All pictures are to be excluded when the data below is output verbatim.
**** DATA FOR PROCESSING ****
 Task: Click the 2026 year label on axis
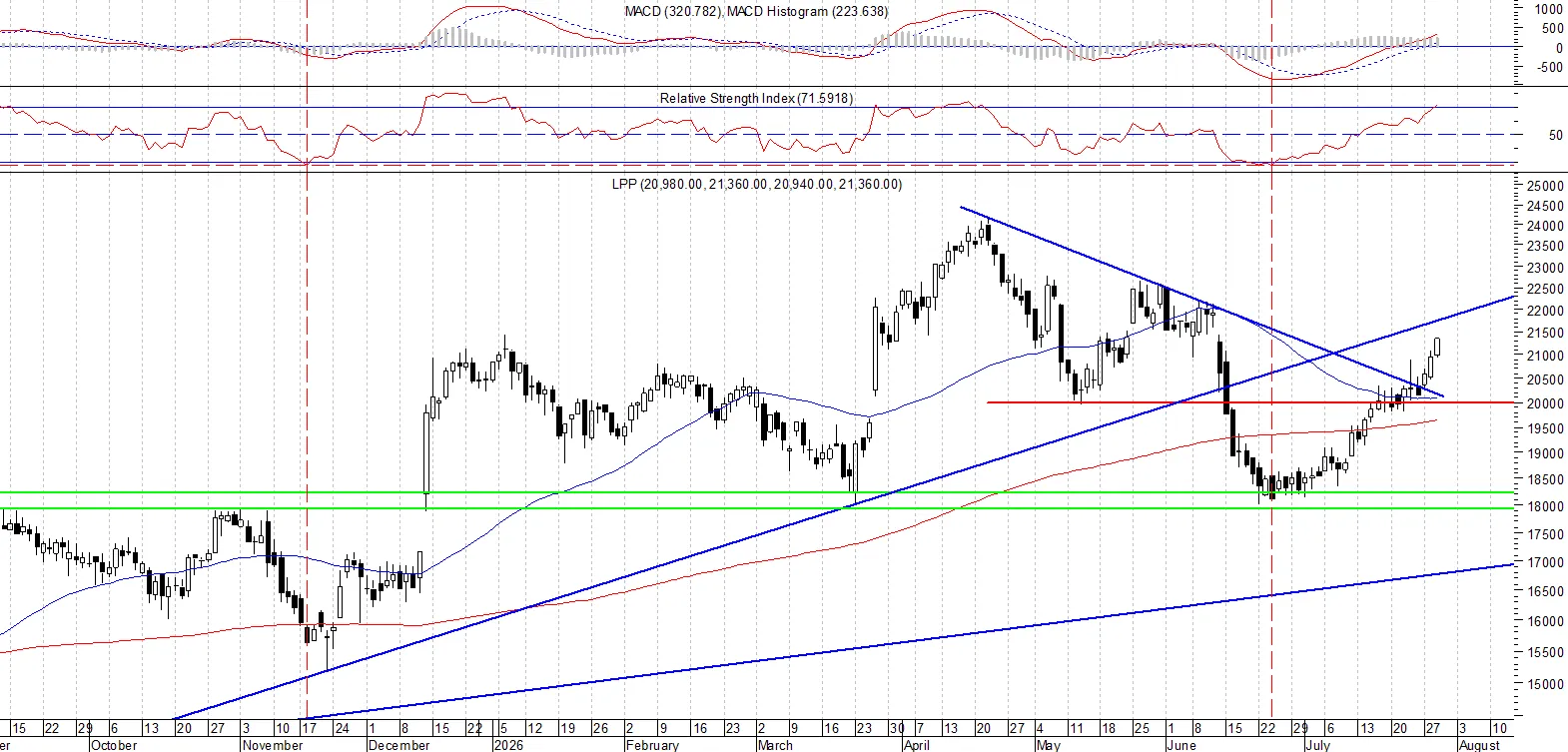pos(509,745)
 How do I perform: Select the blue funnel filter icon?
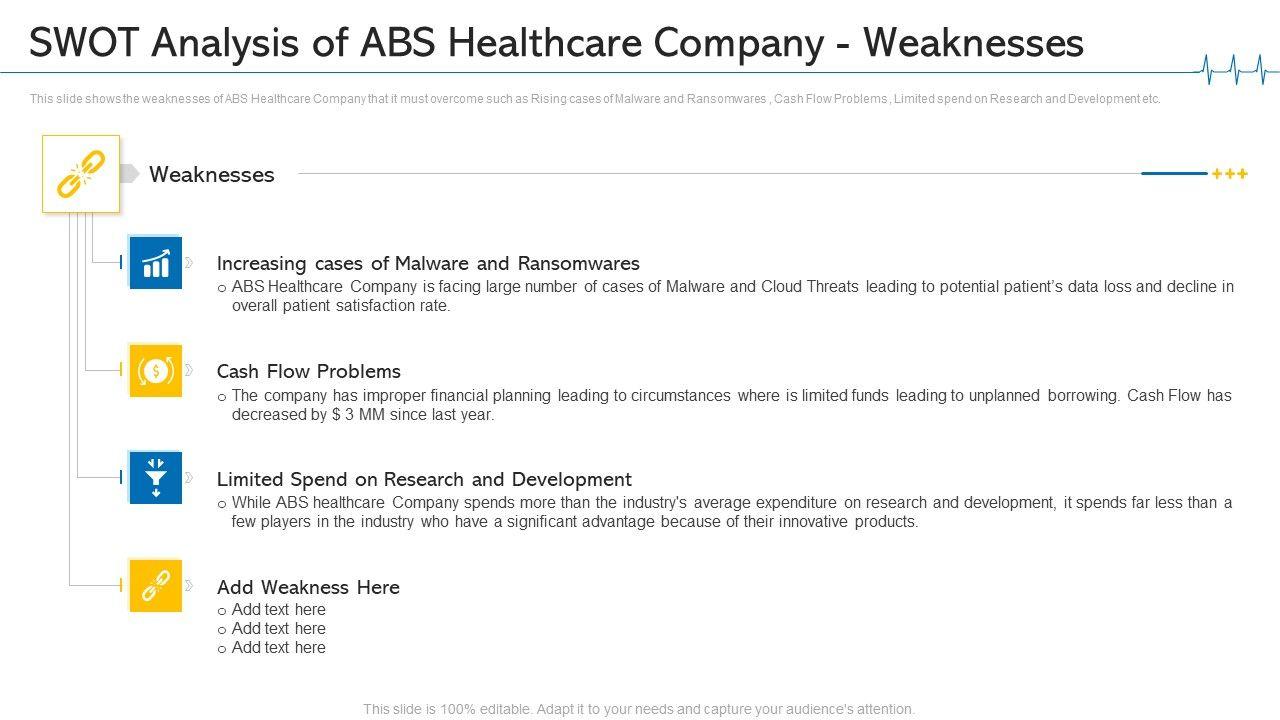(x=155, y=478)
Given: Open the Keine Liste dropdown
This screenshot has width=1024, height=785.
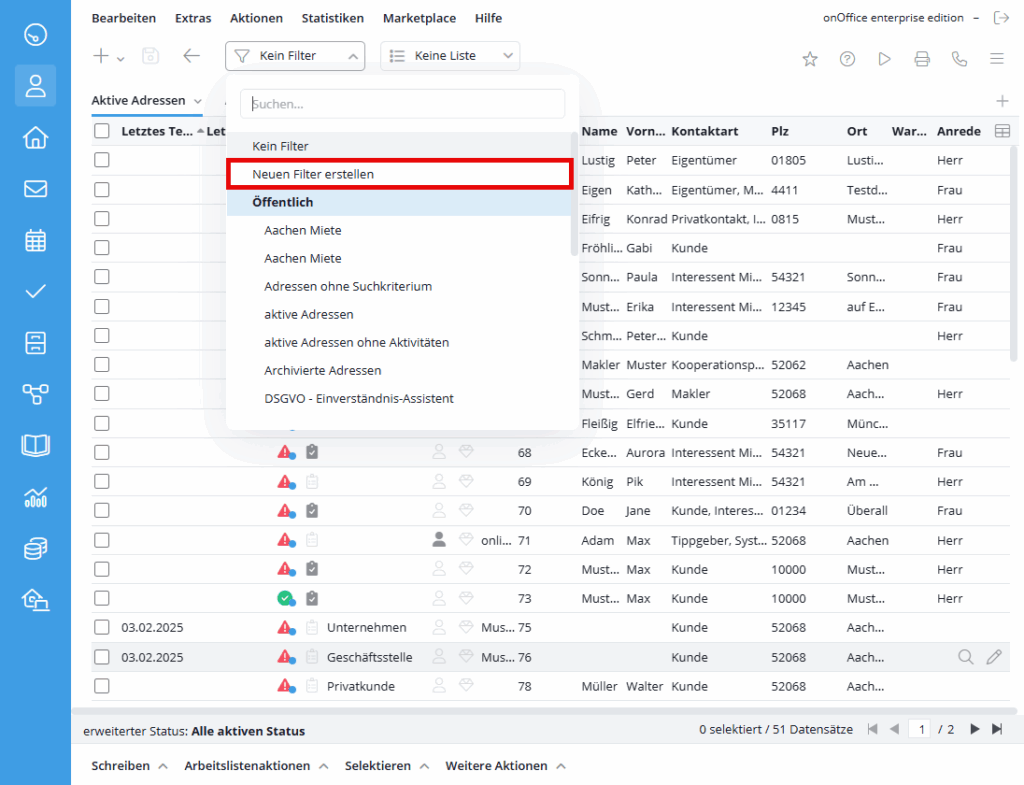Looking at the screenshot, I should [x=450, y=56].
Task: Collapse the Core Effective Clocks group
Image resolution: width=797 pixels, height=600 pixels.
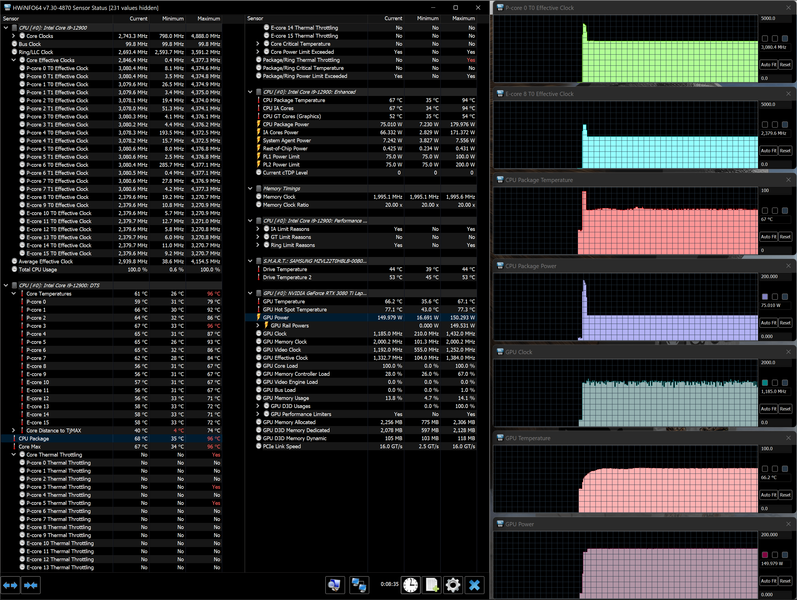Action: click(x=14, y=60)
****
## PROBLEM SOLUTION
 Task: Click the 2026 year label on axis
pos(509,745)
 How do I perform: Select the blue funnel filter icon?
(x=155, y=478)
Given: Open the Keine Liste dropdown
This screenshot has width=1024, height=785.
Looking at the screenshot, I should [x=450, y=56].
Task: Collapse the Core Effective Clocks group
Image resolution: width=797 pixels, height=600 pixels.
Action: click(x=14, y=60)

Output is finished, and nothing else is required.